Raja Raja Chola – A champion of Art and Culture
In 1010, Raja Raja built the grand Brihadisvara Temple, also called Rajarajesvaram temple, in Thanjavur dedicated to Lord Shiva. The temple and the capital acted as a centre of both religious and economic activity. It is one of the largest temples in India and is an example of Dravidian architecture during the Chola period. The temple turned 1000 years old in 2010. It is also known as Peruvudaiyar Kovil.
The temple is part of the UNESCO World Heritage Site known as the “Great Living Chola Temples”, with the other two being the Gangaikonda Cholapuram and Airavatesvara temple.
The temple was built by him on a command given by Lord Shiva in his dream. The temple is a testimony to the Chola power and wealth at the time of Rajaraja Chola I. The stories of Rajaraja Chola’s conquest have been engraved on the walls of this temple.
Rajaraja Chola embarked on a mission to recover the hymns after hearing short excerpts of Thevaram in his court. He sought the help of Nambiyandar Nambi. Rajaraja thus became to be known as ‘Tirumurai Kanda Cholan’ meaning one who saved the Tirumurai. Till Rajaraja Chola, Shiva temples only had images of god forms, but after the advent of Rajaraja, the images of the Nayanar saints were also placed inside the temple.
Rajaraja through Nambi arranged the hymns written by three saint poets Sambandar, Appar and Sundarar and ensured that these were sung in all the temples and provided for the upkeep of this service, a tradition which is continued till date.

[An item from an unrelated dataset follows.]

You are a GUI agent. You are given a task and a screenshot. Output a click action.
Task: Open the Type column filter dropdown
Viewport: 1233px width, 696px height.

This is perhaps the greatest service to Hinduism and Tamil by Rajaraja Chola-I.
Rajaraja Chola is also credited for being a great temple builder. He also built Tiruvalisvaram temple at Brahmadesam in Tamil Nadu, Uttarakailash at Tiruvadi, Vaidyanath temple at Tirumalavadi, Tamil Nadu.

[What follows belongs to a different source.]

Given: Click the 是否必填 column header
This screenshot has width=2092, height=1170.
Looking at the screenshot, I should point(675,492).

Though Rajaraja was an ardent devotee of Shiva, he remained a truly secular king. He and his family donated lavishly to build Vinnagarams – Vishnu temples. When the Srivijaya king of present Indonesia approached Rajaraja to help him in constructing a Buddha Vihara, he had donated an entire village, Anaimangalam near Nagappattinam for the purpose and for the upkeep of the Chudamani Vihara in Nagappattinam.